◆ DIRECTION
Copy each of the lines below word for word, keeping their order, and leave the pictures out of your copy.

◆ INPUT MATERIAL

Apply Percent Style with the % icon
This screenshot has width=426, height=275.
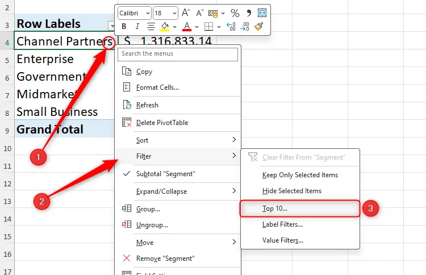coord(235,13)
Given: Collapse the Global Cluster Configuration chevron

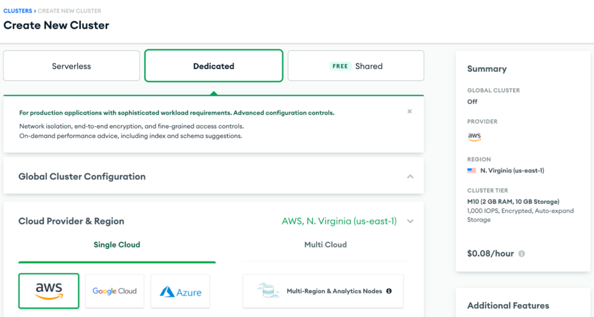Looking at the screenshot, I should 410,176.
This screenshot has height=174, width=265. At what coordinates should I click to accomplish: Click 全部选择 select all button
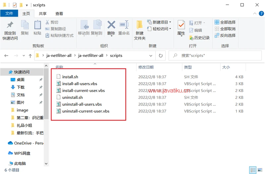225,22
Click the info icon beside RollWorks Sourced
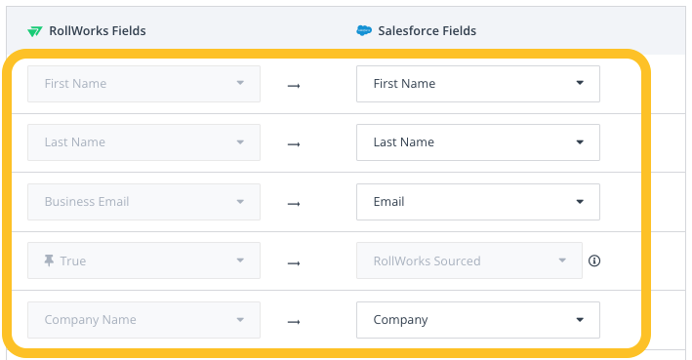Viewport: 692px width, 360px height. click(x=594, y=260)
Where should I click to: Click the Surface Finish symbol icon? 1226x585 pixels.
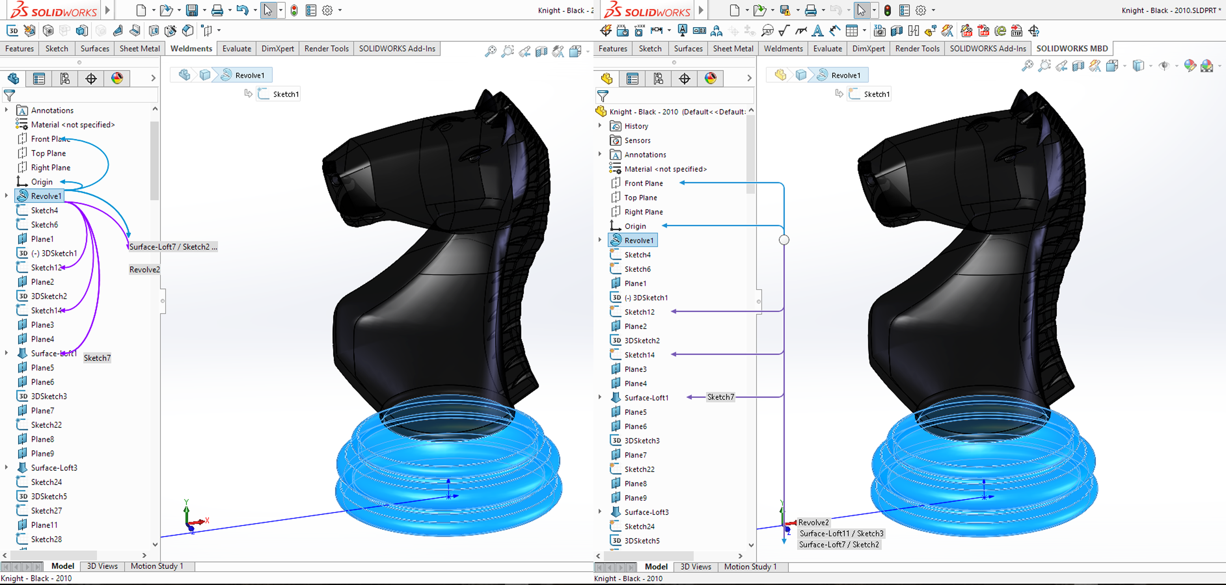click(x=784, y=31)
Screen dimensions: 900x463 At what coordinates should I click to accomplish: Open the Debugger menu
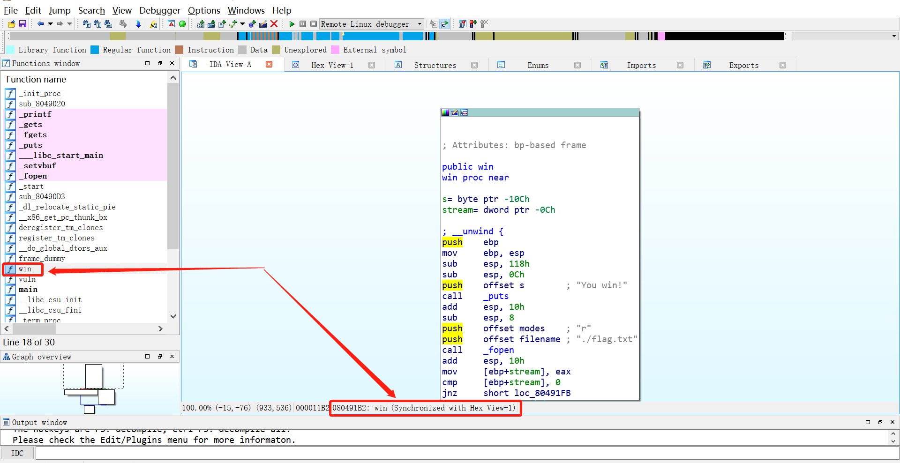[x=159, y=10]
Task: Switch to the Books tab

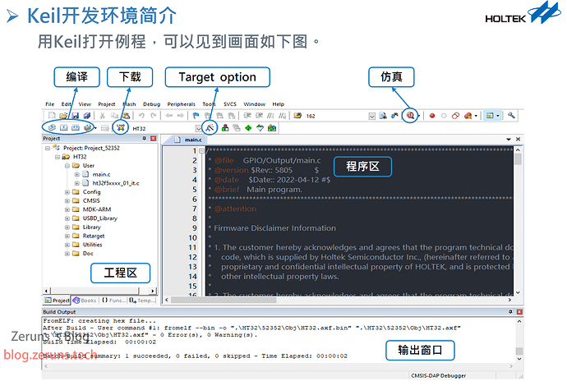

◆ CORRECT RESPONSE
Apply Percent Style with the % icon
This screenshot has width=426, height=275.
coord(235,13)
Given: Collapse the Global Cluster Configuration chevron

Looking at the screenshot, I should 410,176.
This screenshot has height=174, width=265. At what coordinates should I click to accomplish: Click 全部选择 select all button
225,22
Click the info icon beside RollWorks Sourced
Viewport: 692px width, 360px height. click(x=594, y=260)
Where should I click to: Click the Surface Finish symbol icon? 1226x585 pixels.
click(x=784, y=31)
Screen dimensions: 900x463 At what coordinates should I click to accomplish: Open the Debugger menu
[x=159, y=10]
Task: Switch to the Books tab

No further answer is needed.